Seneca non si occupa solo della realizzazione creativa della campagna pubblicitaria, ma disegna i manifesti, progetta locandine, inserzioni, packaging, crea gli slogan (sue sono le frasi dei primi cartigli dei famosi Baci Perugina), dando vita ad un’immagine decisamente rivoluzionaria e in controtendenza con i tempi.

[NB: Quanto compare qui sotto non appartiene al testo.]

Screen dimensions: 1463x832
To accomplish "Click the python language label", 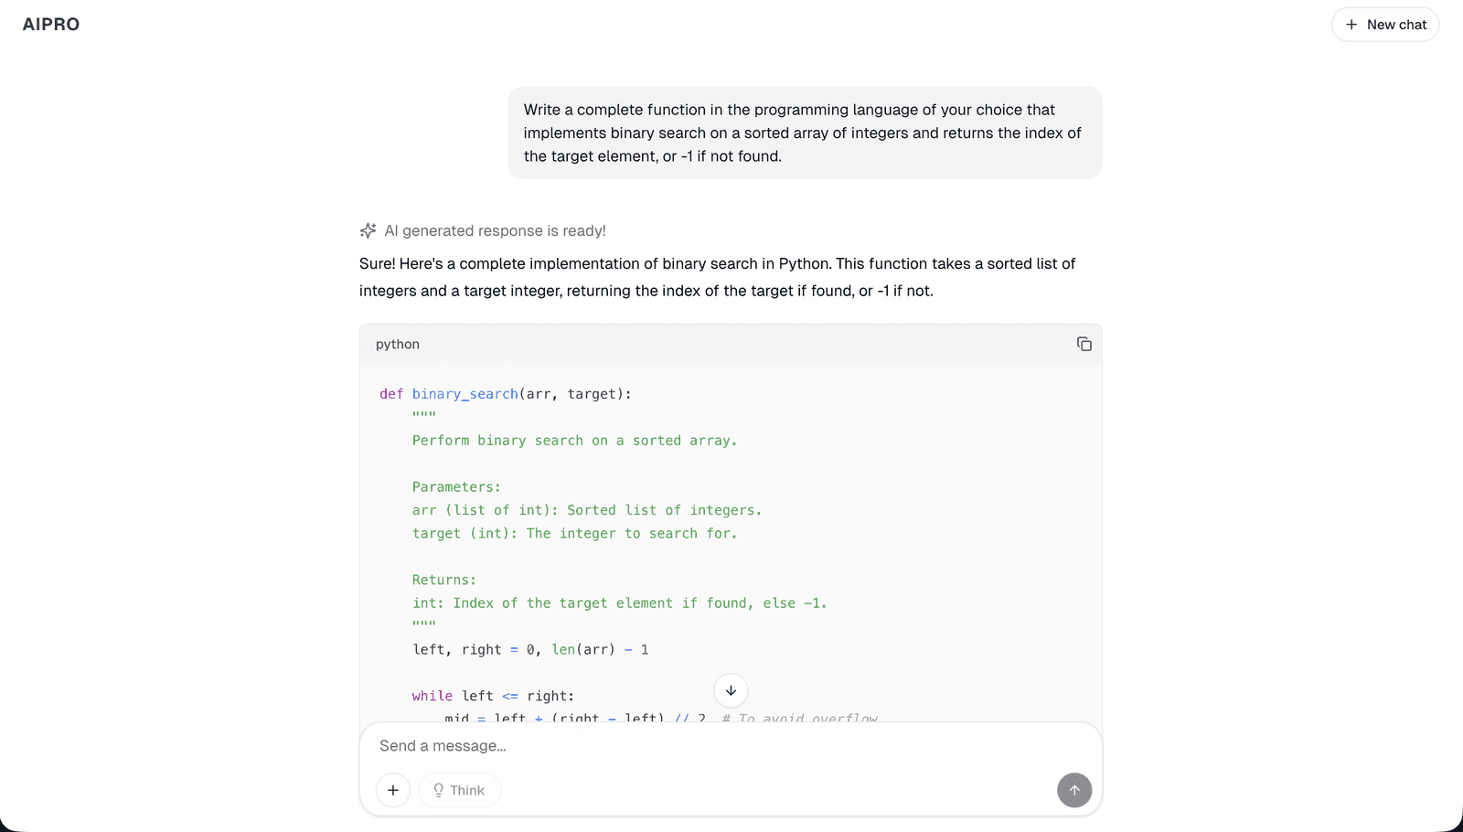I will coord(398,344).
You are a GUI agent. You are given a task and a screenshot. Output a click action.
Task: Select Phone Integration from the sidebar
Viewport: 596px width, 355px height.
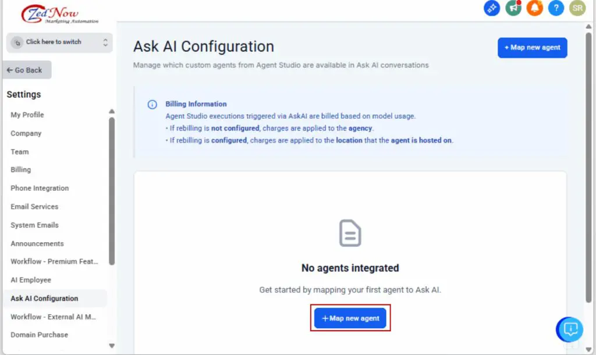pos(40,188)
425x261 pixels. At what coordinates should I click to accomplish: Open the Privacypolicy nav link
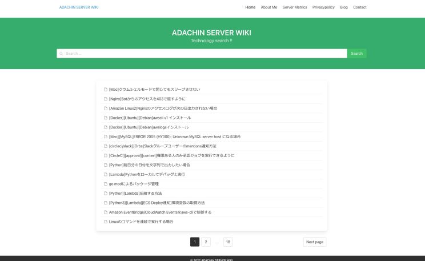pos(323,7)
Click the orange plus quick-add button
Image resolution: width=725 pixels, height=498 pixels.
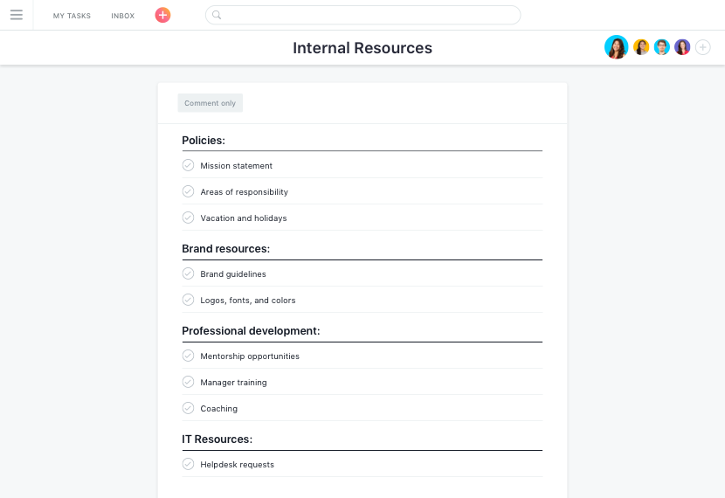pos(162,15)
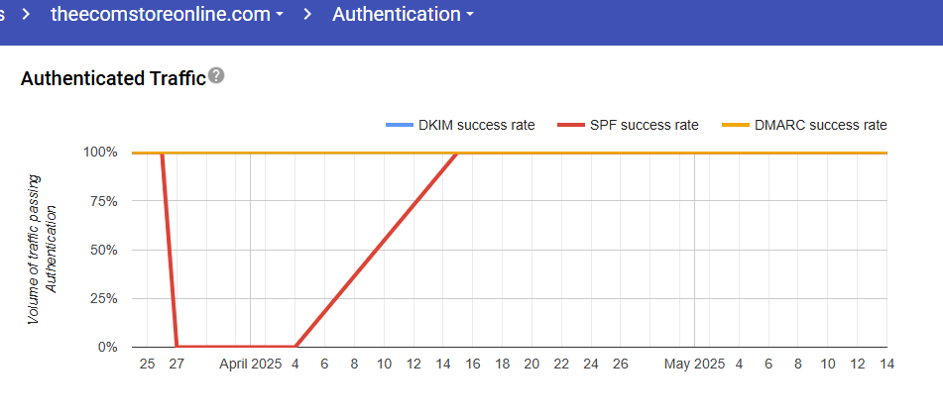Click where the SPF line returns to 100%

457,153
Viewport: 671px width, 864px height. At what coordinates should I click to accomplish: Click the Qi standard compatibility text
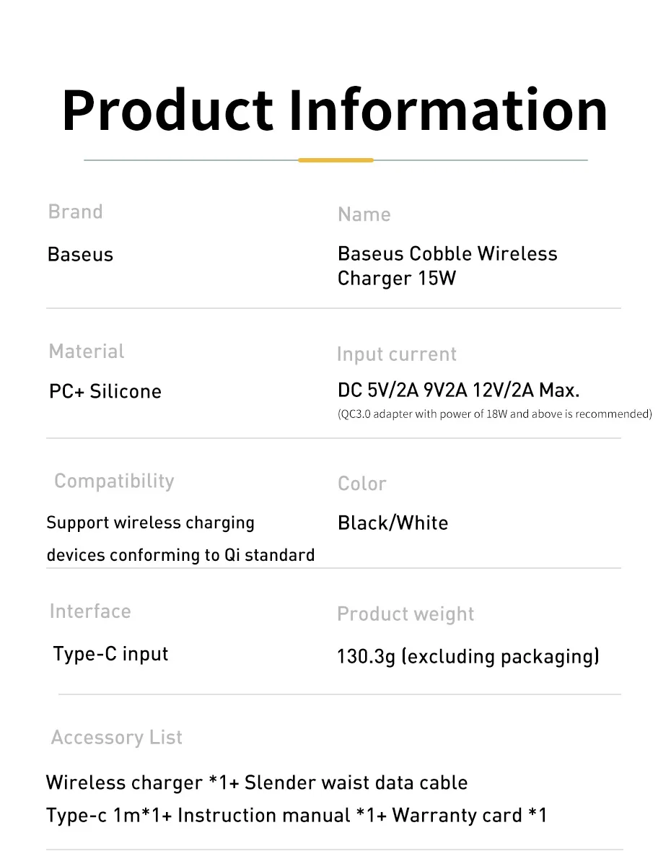pos(180,538)
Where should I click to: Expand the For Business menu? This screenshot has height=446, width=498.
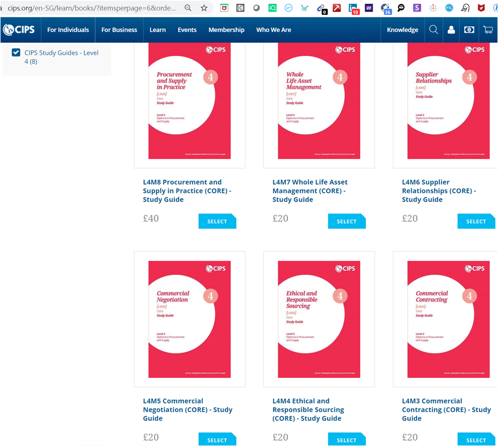pos(119,30)
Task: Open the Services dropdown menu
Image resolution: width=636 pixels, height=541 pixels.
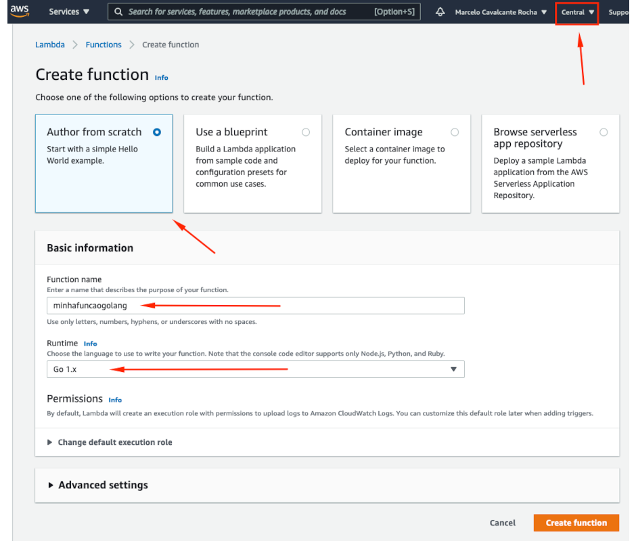Action: click(69, 12)
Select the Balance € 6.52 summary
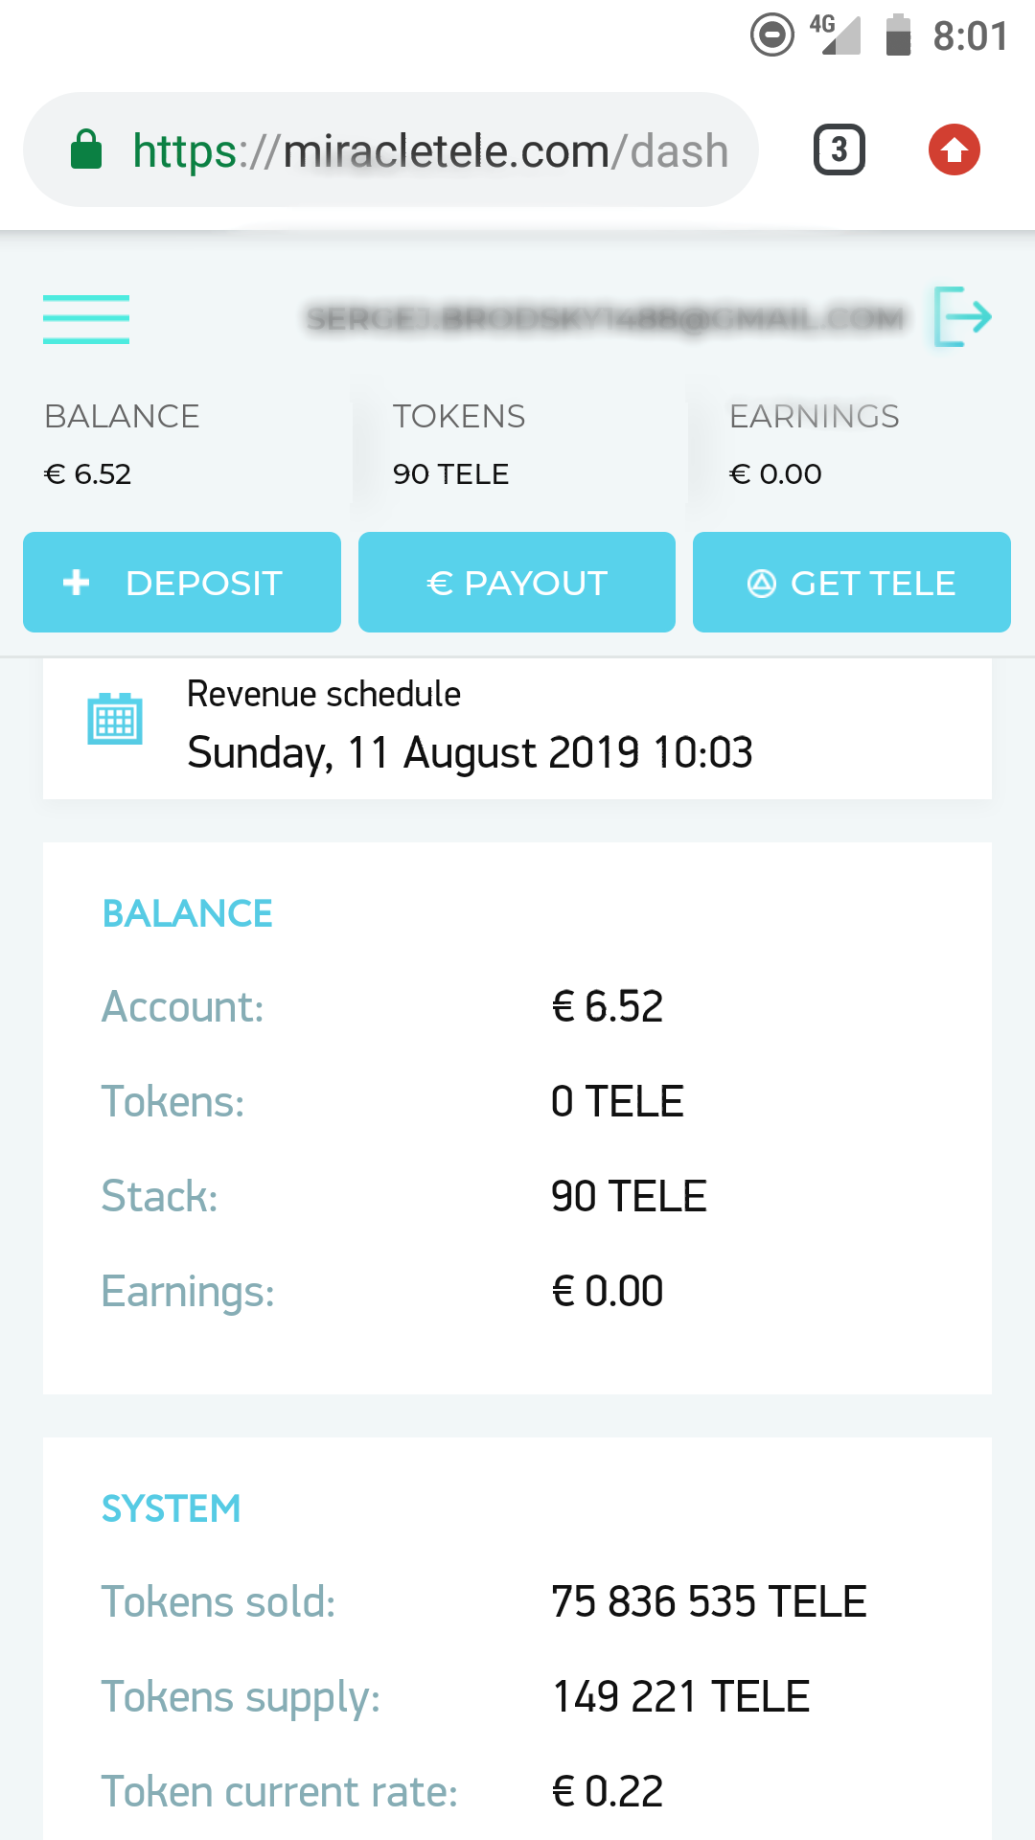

Una visione che interpreta perfettamente gli obiettivi della direzione aziendale. Di fronte ai concorrenti che cercano di combattere i bassi consumi producendo cioccolato a basso costo, la Perugina specializza le sue produzioni indirizzandole verso la qualità. Giovanni Buitoni scommette sulla previsione che il target del suo prodotto sarà il ceto medio urbano, quello più propenso al messaggio della modernità.
Tutto, dai prodotti, alla comunicazione è pensato per sedurre questo target: dal packaging al bigliettino nell’incarto dei Baci, alla cartellonistica, fino alla sponsorizzazione della Coppa Perugina, la gara automobilistica, creata per posizionare l’azienda su un’immagine giovane, dinamica, al passo con i tempi.
Perugina, grazie a Giovanni Buitoni e Federico Seneca diventa sinonimo di contemporaneità e innovazione, in un mondo dove si deve inventare, osare e vincere.
Passano gli anni e le rivoluzioni diventano sempre più veloci e complicate, ma alla base del successo di un brand c’è sempre la visione comune e il rapporto di reciproca fiducia e collaborazione tra l’azienda e i professionisti della comunicazione.